━━━ TEXT
Habe ich nicht mal über „cringe“ geschrieben? Ich glaube doch. Wenn schon, dürfte es 2021 gewesen sein, als diese Vokabel den Jugendsprache-Goldenen Bär einheimste.

Besserwisserischer wie erwachsenen Menschen sind, bin ich wahrscheinlich davon ausgegangen, dass dieses Wort, das damals auf allen jungen Zungen tönte, zu den sprachlichen Eintagsfliegen zählen würde, um bald den Doktoranden der Sprachwissenschaft als Kuriositäten seziert zu werden, damit sie lange Dissertationen schreiben könnten, um endlich mit dem Doktortitel zu brüsten.

Ich habe mich getäuscht.

Ich komme auf dieses Thema nur deshalb, weil ich gestern etwas flüchtig im Radio vernommen habe: irgendwas über junge Leute heute. Vielleicht hatte es mit Geld zu tun. Bafög oder so. Ich kann mich leider nicht mehr erinnern.
━━━━━━
## AUFGABE 1
Schreib den Text über das Wort „cringe“ von „Habe ich nicht“ bis einschließlich „Doktortitel zu brüsten.“ wortgetreu ab.
━━━ EINTRÄGE IM DATENSATZ
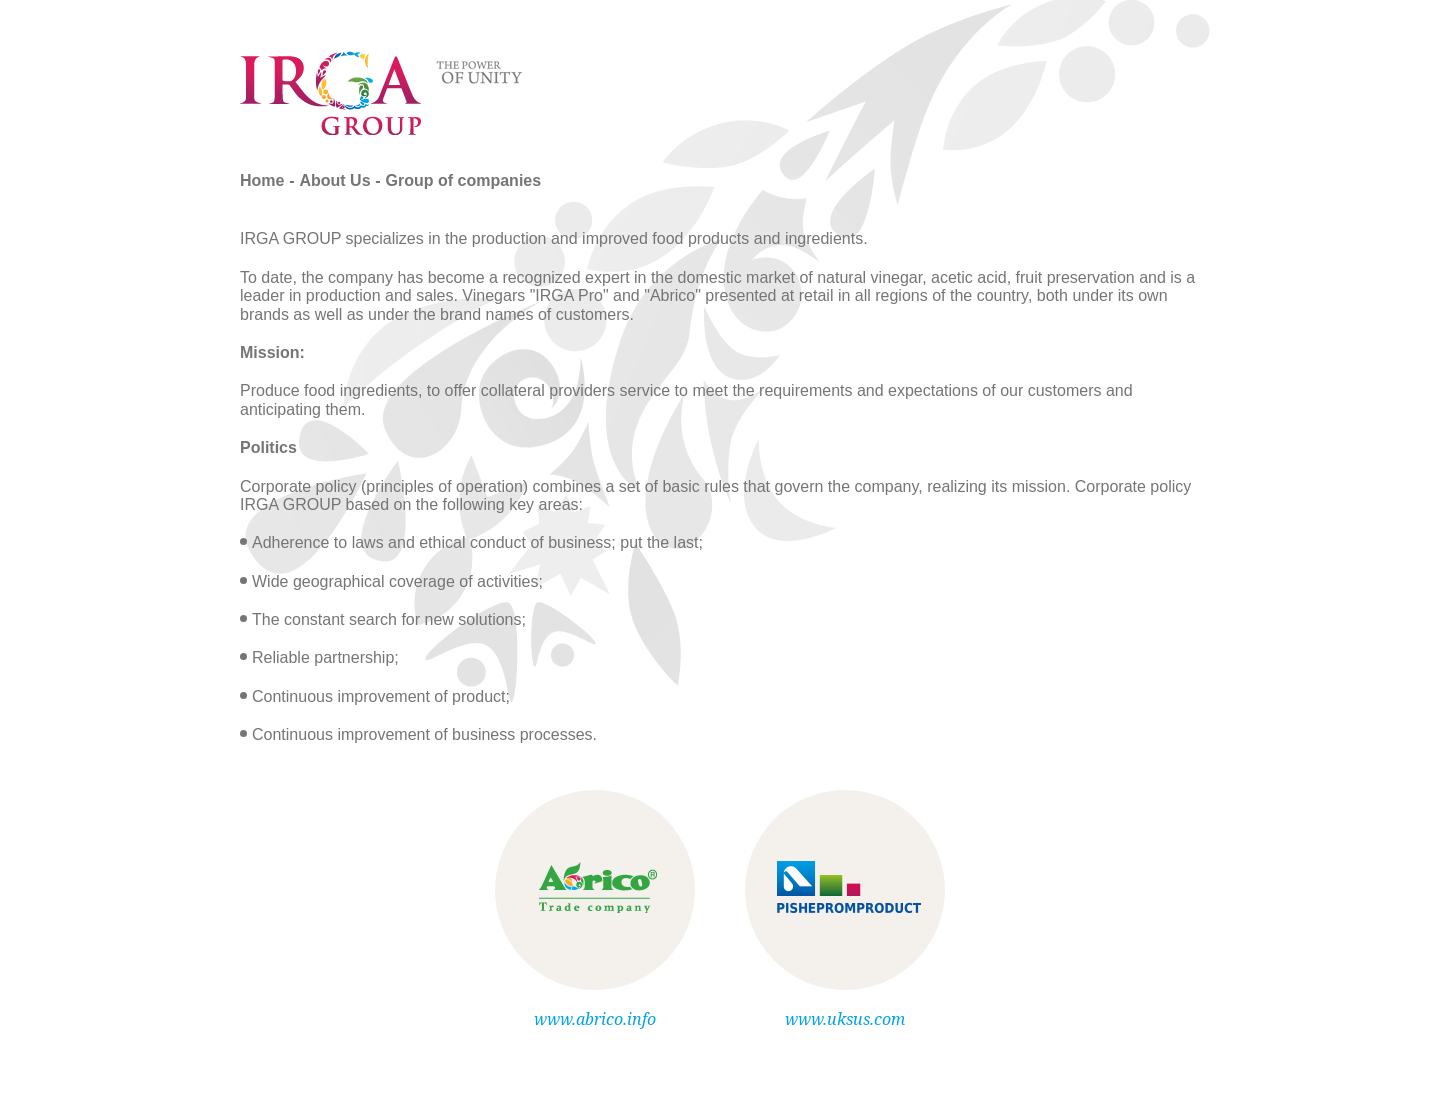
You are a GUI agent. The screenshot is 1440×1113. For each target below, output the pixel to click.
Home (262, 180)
━━━━━━
━━━ EINTRÄGE IM DATENSATZ
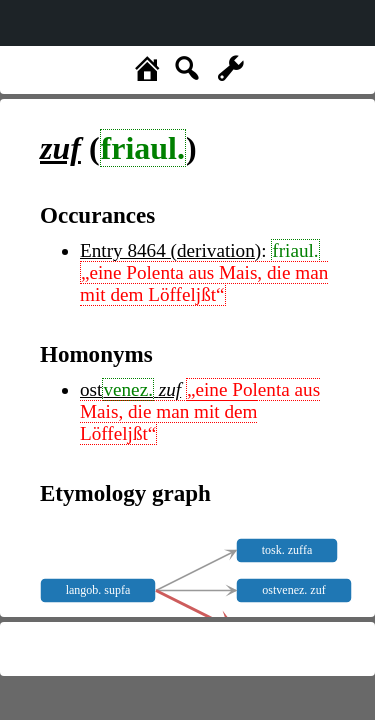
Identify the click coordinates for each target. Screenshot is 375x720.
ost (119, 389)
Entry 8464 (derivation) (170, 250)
━━━━━━
## AUFGABE 2
Stell die Einträge von der Zeile mit „You are a GUI“ bis einschließlich der Zeile mit „Home (262, 180)“ als CSV mit den Spalten Eintrag und Antwort dar, eine Zeile pro Eintrag. Setz jedes Feld in Anführungszeichen und ersetz Zeilenumbrüche durch Leerzeichen.

## ERGEBNIS 1
Habe ich nicht mal über „cringe“ geschrieben? Ich glaube doch. Wenn schon, dürfte es 2021 gewesen sein, als diese Vokabel den Jugendsprache-Goldenen Bär einheimste.

Besserwisserischer wie erwachsenen Menschen sind, bin ich wahrscheinlich davon ausgegangen, dass dieses Wort, das damals auf allen jungen Zungen tönte, zu den sprachlichen Eintagsfliegen zählen würde, um bald den Doktoranden der Sprachwissenschaft als Kuriositäten seziert zu werden, damit sie lange Dissertationen schreiben könnten, um endlich mit dem Doktortitel zu brüsten.

## ERGEBNIS 2
Eintrag,Antwort
"You are a GUI agent. The screenshot is 1440×1113. For each target below, output the pixel to click. Home","(262, 180)"